Ost-West Propaganda
Seite 4 der heutigen Presse Ausgabe: "Putins Propaganda-Walze".
Die Ukrainekrise ist einer der Reibesteine des etablierten Journalismus mit seiner Leserschaft. Da wird von wirren Verschwörungstheoretikern, Trollen, bezahlten Kampfpostern auf der einen Seite, von der Lügenpresse und Mainstream ohne Recherche auf der anderen Seite geschimpft.
Was die Mehrheit der Menschen von den Medien lediglich will, wäre eine ausgewogene Berichterstattung.

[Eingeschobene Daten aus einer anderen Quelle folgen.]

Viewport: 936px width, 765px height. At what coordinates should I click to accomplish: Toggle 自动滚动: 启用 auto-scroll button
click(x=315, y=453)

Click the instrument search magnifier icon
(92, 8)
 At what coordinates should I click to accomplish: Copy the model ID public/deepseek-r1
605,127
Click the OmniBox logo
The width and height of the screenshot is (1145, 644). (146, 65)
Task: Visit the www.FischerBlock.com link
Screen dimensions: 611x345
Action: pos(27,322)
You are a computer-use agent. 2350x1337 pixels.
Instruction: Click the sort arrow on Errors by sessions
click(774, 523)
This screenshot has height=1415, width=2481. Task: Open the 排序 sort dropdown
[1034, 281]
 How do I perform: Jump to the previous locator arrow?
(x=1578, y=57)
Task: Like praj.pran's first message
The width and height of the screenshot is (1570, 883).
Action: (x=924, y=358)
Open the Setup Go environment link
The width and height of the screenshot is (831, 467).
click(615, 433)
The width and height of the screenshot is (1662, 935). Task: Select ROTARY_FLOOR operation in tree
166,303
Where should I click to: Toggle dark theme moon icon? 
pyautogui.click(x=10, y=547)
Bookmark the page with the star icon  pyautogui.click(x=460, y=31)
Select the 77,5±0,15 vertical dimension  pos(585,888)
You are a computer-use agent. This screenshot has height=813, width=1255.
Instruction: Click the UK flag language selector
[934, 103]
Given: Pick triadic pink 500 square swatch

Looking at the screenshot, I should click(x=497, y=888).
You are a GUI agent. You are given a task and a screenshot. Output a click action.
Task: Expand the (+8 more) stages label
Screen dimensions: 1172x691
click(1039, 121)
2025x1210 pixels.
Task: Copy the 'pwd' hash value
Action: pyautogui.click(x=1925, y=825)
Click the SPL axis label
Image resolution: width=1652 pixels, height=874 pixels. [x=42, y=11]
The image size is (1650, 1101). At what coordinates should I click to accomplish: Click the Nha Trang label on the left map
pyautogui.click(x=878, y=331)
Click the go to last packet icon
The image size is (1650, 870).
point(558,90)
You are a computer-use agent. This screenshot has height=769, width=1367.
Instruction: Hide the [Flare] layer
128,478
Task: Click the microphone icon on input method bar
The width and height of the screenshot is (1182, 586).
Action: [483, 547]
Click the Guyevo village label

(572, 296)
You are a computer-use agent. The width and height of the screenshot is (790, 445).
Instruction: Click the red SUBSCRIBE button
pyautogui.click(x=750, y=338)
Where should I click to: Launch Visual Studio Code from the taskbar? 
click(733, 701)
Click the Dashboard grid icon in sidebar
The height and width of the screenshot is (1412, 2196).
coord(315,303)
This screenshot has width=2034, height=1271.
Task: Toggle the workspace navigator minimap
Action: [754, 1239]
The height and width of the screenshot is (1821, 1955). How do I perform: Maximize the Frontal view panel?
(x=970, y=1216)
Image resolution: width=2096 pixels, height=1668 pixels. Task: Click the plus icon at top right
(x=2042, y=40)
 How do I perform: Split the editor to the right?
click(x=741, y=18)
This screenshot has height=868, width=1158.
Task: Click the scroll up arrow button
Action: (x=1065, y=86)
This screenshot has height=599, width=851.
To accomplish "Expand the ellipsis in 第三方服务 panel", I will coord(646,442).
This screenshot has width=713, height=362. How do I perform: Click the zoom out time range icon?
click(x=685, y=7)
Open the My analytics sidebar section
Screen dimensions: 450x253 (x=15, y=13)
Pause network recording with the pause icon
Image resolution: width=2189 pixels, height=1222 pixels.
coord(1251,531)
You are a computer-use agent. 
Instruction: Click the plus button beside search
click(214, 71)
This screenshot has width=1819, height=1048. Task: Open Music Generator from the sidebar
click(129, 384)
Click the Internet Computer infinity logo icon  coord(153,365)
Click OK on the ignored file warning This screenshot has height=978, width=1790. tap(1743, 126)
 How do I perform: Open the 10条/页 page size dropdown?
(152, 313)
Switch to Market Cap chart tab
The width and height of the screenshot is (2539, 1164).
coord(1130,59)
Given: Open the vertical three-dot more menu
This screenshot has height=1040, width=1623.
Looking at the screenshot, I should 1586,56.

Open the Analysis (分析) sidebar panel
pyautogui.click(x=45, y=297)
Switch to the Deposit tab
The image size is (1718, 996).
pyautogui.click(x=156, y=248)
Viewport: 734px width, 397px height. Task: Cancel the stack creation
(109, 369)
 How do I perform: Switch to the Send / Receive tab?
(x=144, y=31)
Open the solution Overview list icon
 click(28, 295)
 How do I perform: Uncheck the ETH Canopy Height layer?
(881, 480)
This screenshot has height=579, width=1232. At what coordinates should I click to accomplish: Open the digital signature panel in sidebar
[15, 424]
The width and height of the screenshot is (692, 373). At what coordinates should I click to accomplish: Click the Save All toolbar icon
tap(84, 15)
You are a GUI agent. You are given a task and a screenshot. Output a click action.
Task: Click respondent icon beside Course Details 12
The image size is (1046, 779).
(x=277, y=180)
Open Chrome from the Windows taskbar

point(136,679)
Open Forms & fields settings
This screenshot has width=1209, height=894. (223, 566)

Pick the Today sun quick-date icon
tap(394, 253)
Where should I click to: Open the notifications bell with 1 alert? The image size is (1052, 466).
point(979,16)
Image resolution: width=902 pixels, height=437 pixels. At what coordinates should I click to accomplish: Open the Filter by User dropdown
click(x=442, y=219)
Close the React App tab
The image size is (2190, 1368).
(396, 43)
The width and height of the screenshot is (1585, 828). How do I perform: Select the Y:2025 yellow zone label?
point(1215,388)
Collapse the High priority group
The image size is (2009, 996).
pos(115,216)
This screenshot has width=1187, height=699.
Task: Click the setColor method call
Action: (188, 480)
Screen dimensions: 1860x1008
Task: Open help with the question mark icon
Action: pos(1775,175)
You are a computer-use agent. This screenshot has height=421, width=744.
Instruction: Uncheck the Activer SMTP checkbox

Dazu gehört, Schwarzweißmalerei zu vermeiden, und Wer-nicht-für-mich-ist-ist-gegen-mich Rhetorik. Aber davon ist leider in unseren Leitmedien wenig zu lesen. Aus dem Artikel:
Seit der Kreml vor einem Jahr seinen Krieg gegen die Ukraine begonnen hat, schießt die russische Propaganda im In- und Ausland aus allen Rohren. Es wird gelogen, dass sich die Balken biegen, Putins Agitationssender „Russia Today“ verbreitet krudeste Verschwörungstheorien, seine fünfte Kolonne im Westen plappert die russische Desinformationshappen nach.
Für einen Kommentar in Ordnung. Aber ein Informationsartikel zum Thema Außenpolitik ist die Wortwahl ("die Propaganda schießt aus allen Rohren", "Agitationssender", "krudeste Verschwörungstheorien" – wieder einmal, "fünfte Kolonne") unangebracht. Wie können sich die Medien da wundern, wenn bei den Lesern kein Gefühl von Objektivität aufkommt, sondern der von Gegenpropaganda?
Eine Seite weiter gibt es den Artikel "Bollwerk gegen den Kreml"; es geht um die Moskauer Zeitung "Nowaja Gazete" und deren wirtschaftliche Probleme. Im Gegensatz zur "Glosse" davor (siehe oben) gibt es hier tatsächlich interessante Informationen, beispielsweise dass Anna Politkowskaja für diese Zeitung gearbeitet hat. Daran merkt man schon, dass diese Redaktion tatsächlich keine Wohlfühlzone ist.
Aus österreichischer Sicht humorvolles kommt dann aber auch, wenn nämlich die Geissel der 4. Staatsmacht, Medien am Gängelband der Staatsmacht, beschrieben werden — im schlimmen Russland:
Auf den ersten Blick sieht die Zeitungslandschaft Russlands blühend aus: „Etwa 40.000 Zeitungen gibt es“, erklärt der stellvertretende Chefredakteur der „Nowaja“, Andrej Lipskij. „Aber der Löwenanteil daran ist staatlich. Vor allem in den Regionen haben viele Zeitungen winzige Auflagen und werden aus dem Futtertrog der örtlichen Macht verpflegt.“ Voraussetzung ist oft ein Vertrag zwischen Redaktion und dem Bürgermeister oder Gouverneur über „Informationszusammenarbeit“: Geld gegen PR-Texte. „Da zeigt eine Ausgabe dann fünf bis sieben Fotos des Gouverneurs“, sagt Lipskij, „der mal Kinder streichelt, mal Tauben füttert oder Traktoren übers Feld lenkt.“
Da drängen sich schon witzige Parallen zu unsereins hierzulande auf: AK-Zeitungen mit Bild des AK-Scheffs auf fast jeder Seite, durch großzügige Inserate staatlicher, halbstaatlicher, kommunaler und halbkommunaler freundlich gestimmte Wahlkampftexte und so weiter. Ob der lokale Hundestreichler auch Tauben fütterte weiß ich nicht. Auch nicht, ob ein gewisser Gouverneur auch Traktoren chauffiert oder sich doch nur in Gummistiefeln in Druck und Fernsehen präsentiert. Jedenfalls — die Mediokratie, auch im Westen nichts neues.
Selbstreflexion und weniger Aggression gegen Abweichler würde dem Journalismus hierzulande gut tun. Dann hätten krude Verschwörungstheoretiker, Trolle und bezahlte Kampfposter weniger Boden. Und weniger oft Recht (Gladio, Globale Überwachungsaffäre, Verbindung deutscher Leit-Journalisten zur NATO).